* BEGIN SOURCE DOCUMENT *

According to Mercer, Millennials’ poor engagement is because retirement is too abstract a concept, or simply too far away.
Mercer chief customer officer for the Pacific, Campell Holt said that 80 per cent of Australians don’t seek out financial advice, and that the barrier for Millennials was just language.
“If the industry wants Millennials to engage with their superannuation and retirement strategies we need to speak their language across the media they relate to.
“We need to deliver an experience that demystifies superannuation and empowers customers to engage and interact with super on their own terms, anytime and on any device.”
A Roy Morgan report late last year argued that Millennials' lower super balances are the result of shorter-term priorities like housing affordability.
Despite having increased their share of super fund balances since 2007, Australia’s – and especially Sydney and Melbourne’s – surging house prices have seen Millennials focus their attention on cracking the housing market.
Roy Morgan Research’s Norman Morris said: “This research has shown that due to the compulsory nature of superannuation, Millennials, Generation Z and Generation X are where the greatest growth potential now lies.

* END SOURCE DOCUMENT *
* BEGIN GIVEN ENTRIES *

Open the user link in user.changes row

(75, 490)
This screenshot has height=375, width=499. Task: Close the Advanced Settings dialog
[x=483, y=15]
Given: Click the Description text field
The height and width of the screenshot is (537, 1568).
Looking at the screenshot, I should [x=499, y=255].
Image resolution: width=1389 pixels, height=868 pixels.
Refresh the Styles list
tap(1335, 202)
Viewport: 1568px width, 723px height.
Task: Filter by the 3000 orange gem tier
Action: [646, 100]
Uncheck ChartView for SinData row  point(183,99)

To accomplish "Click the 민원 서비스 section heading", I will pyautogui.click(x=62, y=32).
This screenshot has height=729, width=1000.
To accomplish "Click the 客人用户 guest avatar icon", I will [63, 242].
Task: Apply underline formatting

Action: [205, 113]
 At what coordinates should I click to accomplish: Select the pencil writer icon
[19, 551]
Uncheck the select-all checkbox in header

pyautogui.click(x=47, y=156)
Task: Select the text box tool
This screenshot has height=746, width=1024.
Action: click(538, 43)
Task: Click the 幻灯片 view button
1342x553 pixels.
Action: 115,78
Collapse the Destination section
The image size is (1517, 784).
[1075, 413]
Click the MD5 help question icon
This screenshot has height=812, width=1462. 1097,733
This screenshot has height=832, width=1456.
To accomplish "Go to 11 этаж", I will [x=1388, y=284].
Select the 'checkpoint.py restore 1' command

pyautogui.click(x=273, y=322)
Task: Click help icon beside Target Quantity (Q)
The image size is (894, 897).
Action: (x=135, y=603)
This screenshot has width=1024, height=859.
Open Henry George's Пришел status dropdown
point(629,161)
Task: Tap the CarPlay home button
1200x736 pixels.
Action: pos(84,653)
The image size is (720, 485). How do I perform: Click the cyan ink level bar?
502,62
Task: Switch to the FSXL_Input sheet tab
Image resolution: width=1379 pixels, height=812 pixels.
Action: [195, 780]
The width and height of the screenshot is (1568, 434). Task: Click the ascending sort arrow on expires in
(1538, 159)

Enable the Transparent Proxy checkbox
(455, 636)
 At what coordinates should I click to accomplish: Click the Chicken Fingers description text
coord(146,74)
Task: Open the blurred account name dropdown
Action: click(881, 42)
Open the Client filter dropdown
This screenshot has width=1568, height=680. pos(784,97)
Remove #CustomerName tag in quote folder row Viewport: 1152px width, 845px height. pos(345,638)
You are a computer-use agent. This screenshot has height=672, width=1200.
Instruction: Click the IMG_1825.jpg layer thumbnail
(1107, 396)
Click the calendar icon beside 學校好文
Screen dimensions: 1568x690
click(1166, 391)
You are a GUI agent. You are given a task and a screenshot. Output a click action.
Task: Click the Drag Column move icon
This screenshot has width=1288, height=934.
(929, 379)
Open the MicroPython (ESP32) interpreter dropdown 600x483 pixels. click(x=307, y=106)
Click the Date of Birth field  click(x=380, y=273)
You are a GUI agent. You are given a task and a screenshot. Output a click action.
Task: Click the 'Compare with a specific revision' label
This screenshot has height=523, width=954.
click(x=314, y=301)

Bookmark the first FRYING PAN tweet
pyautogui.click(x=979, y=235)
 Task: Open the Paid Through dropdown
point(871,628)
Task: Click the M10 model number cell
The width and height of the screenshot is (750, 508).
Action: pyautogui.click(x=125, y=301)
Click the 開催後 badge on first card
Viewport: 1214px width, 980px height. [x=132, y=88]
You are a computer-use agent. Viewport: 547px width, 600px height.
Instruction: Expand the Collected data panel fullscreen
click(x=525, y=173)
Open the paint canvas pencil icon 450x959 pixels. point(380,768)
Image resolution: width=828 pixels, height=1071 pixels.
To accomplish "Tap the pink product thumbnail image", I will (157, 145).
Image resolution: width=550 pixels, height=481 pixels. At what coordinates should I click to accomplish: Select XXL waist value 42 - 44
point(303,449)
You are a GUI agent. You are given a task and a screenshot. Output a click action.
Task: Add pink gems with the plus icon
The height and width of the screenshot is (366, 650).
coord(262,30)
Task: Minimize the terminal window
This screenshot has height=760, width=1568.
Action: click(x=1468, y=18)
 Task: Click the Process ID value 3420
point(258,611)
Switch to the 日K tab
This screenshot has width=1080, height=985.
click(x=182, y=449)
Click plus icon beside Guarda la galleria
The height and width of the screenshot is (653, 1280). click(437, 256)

* END GIVEN ENTRIES *

• SET PROBLEM A
Drawing on the superannuation article, explain in one to three sentences why Millennials hold lower superannuation balances.
• SET PROBLEM B
Write a continuation of the superannuation article, picking up after its final sentence.
The data above plays no part here.

• EXERCISE ANSWER A
A Roy Morgan report attributed their lower balances to shorter-term priorities such as housing affordability. Surging house prices, especially in Sydney and Melbourne, have led Millennials to focus on getting into the housing market.

• EXERCISE ANSWER B
“It is a major challenge for superannuation funds to engage the younger generations in a long-term issue such as superannuation, when they are most likely to have shorter-term priorities such as housing affordability and lifestyle,” he continued.
Further, the changing rules governing superannuation and the difficulty of accessing funds have also turned off younger Australians.
Speaking last year, Financial Services Council CEO Sally Loane warned that the economic ramifications of Millennials’ disengagement are dire.
She said it will mean a greater emphasis on government contributions.
“In other words, the more we allow – and indeed condone – apathy and disengagement, the worse off young people will be at the end of their working life, and so will we, the taxpayer.”
However, she said the idea that Millennials are uninterested in savings is inaccurate, pointing to the fact that the housing market is inaccessible, wage growth sluggish and interest rates on savings low.
“This generation understands all too well the importance of money and growing wealth over the long term,” she said.
“Getting Millennials interested in super will lead to greater financial competencies and more effective financial decision-making; consumers better able to choose a super fund suited to their personal circumstances; reduction of lost and multiple accounts; and a cohort better able to self-fund their retirements.”